Challenge 1:
Retype the part of the Entity Framework post between "Software Development" and "via the EF.", inclusive.
Challenge 2:
Answer these questions using the Entity Framework post:
(a) Which version of Entity Framework does the author use?
(b) Which utility adds the membership tables to the database?
(c) Which class did the author subclass for the automated tests?
Challenge 3:
Carry on the Entity Framework post from the point where it stops.

Software Development


.Net Development19 May 2012 09:19 pm

I am using Microsoft’s Entity Framework 4.1’s Code First approach to rapidly develop a basic MVC 3 application for a friend of mine. The app is also leveraging the standard MVC Internet Website template and its build-in membership management functionality. Hence it uses the SQL Membership Provider which adds a bunch of tables to the database by means of the aspnet_regsql.exe utility. Thus not all database access is via the EF.

To get it all working together, my initial, naive approach was to use the utility to generate the SQL script needed to build out the database and then execute that script as part of the Seed() method of my database initializer. (I was subclassing both DropCreateDatabaseIfModelChanges for my website and DropCreateDatabaseAlways for my automated tests.)

The method to actually execute the script looked like this:

public static void ExecuteSqlSript(Database database, string scriptPath)
{
    var conn = database.Connection;
    if (conn.State == ConnectionState.Closed)
        conn.Open();
 
    var fullScript = File.ReadAllText(
        scriptPath);
 
    foreach (var command in Regex.Split(fullScript, @"\bGO\b"))
    {
        var cmd = conn.CreateCommand();
        cmd.CommandText = command;
        try
        {
            cmd.ExecuteNonQuery();
 
        }
        catch (Exception e)
        {
            throw new ApplicationException(e.Message + 
                "\r\n\r\nCommand: " + command, e);
        }
    }
}

This worked great for my first few iterations, until I needed to add a model to the framework to represent some of the data on the aspnet_User table.

Mapping my new User entity to the existing table name was easy. It just required adding the following to my DbContext implementation:

protected override void OnModelCreating(DbModelBuilder modelBuilder)
{
    base.OnModelCreating(modelBuilder);
    modelBuilder.Entity<User>()
        .ToTable("aspnet_Users");
    modelBuilder.Entity<User>()
        .Property(u => u.Name).HasColumnName("UserName");
}

This lead to the aspnet_regsql generated script failing because EF now was creating the aspNet_User table before the script ran. So my next step was to hack the script by adding the following just before the code to create the table:

IF EXISTS (SELECT name
                FROM sysobjects
                WHERE (name = N'aspnet_Users')

Records supplied:
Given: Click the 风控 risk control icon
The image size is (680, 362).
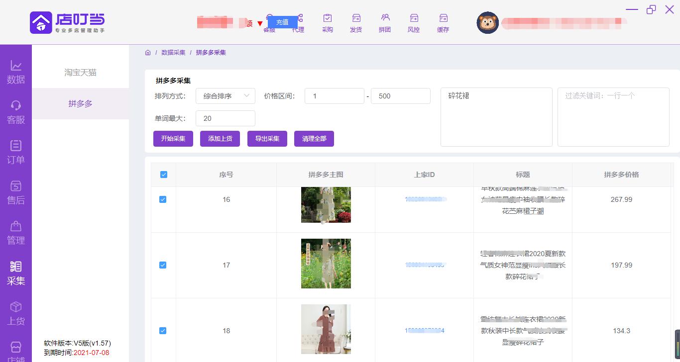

==

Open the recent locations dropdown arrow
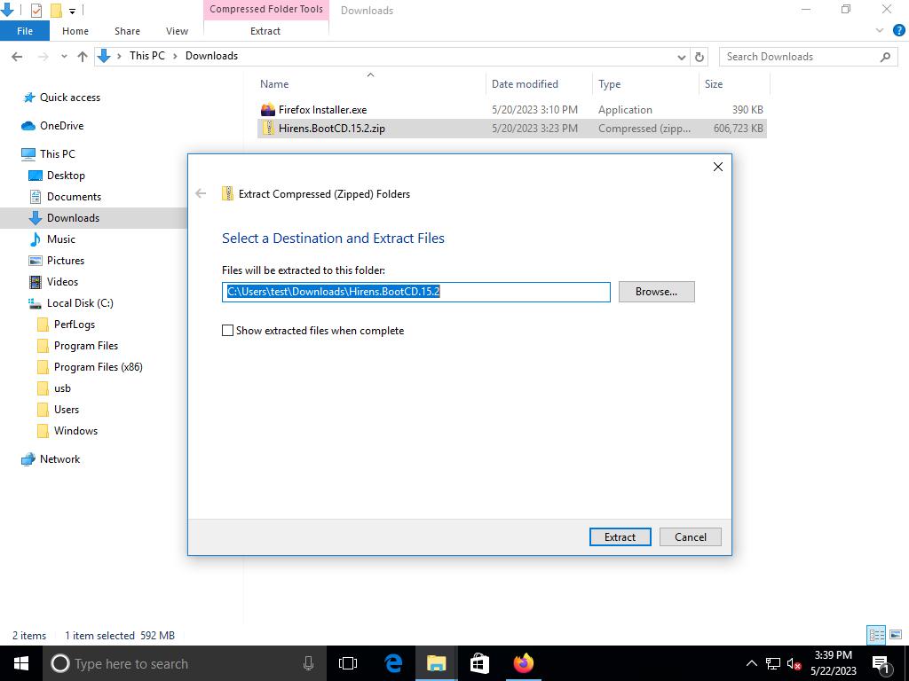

Expected output 1:
Software Development


.Net Development19 May 2012 09:19 pm

I am using Microsoft’s Entity Framework 4.1’s Code First approach to rapidly develop a basic MVC 3 application for a friend of mine. The app is also leveraging the standard MVC Internet Website template and its build-in membership management functionality. Hence it uses the SQL Membership Provider which adds a bunch of tables to the database by means of the aspnet_regsql.exe utility. Thus not all database access is via the EF.

Expected output 2:
(a) Entity Framework 4.1
(b) aspnet_regsql.exe
(c) DropCreateDatabaseAlways

Expected output 3:
                  AND (TYPE = 'U'))
   AND NOT EXISTS(SELECT * FROM sys.COLUMNS 
                  WHERE Name = N'ApplicationId'  
                    AND Object_ID = Object_ID(N'aspnet_Users'))
BEGIN
	--This indicates the presense of a the table 
        --as created by the Entity Framework Code First
	--My EF schema does no use/create the full table 
        --so just drop it so that the script below will do its job.
    DROP TABLE [dbo].aspnet_Users
END
 
IF (NOT EXISTS (SELECT name
                FROM sysobjects
                WHERE (name = N'aspnet_Users')
                  AND (TYPE = 'U')))
BEGIN
  PRINT 'Creating the aspnet_Users table...'
/* Actual CREATE TABLE statement omitted for brevity...

This was a hack, but this was rapid development of the “just get it working” sort. And it worked great, until I added a new model that referenced a user, like so:

public class Record
{
    public int RecordId { get; set; }
 
    public Guid UserId { get; set; }
 
    [Required]
    [ForeignKey("UserId")]
    public virtual User Recorder { get; set; }
 
    [MaxLength(4000)]
    public string Notes { get; set; }
}

This busted my hack because I could no longer just drop the table. There was now a foreign key constraint that had to be deleted first. While I could certainly patch my hack to drop the key too, with more foreign keys on the horizon, it was obvious that this approach was going to quickly become unmanageable.

The problem was that, especially for my automated tests, I wanted to drop and recreate the database regularly. The right solution, therefore was to somehow execute the aspnet_regsql script after EF created the database itself, but before EF built out any tables. If I could do that, EF was smart enough to just use the existing aspnet_User table.

In my search for a solution, I found this article which described how to create a database initializer that would just drop all the table and recreate them w/o dropping and recreating the database itself. This seems promising but its approach to dropping all the tables didn’t account for foreign keys or any other objects that might need dropped too. Modifying it to do so might be possible but could also become a real maintenance headache. My concern was how complex the code would become to find and drop all dependencies which my code might create against the aspnet tables w/o dropping those that the aspnet_regsql script itself created. It might be easy; it might not. I still felt that simply dropping the whole database and rebuilding it was the best approach. So I set out to find a way to inject some functionality between EF’s database creation and schema build out actions. I posted on the EF forum and got a suggestion to try migrations. That wasn’t a bad idea, but still seemed more complicated than I wanted.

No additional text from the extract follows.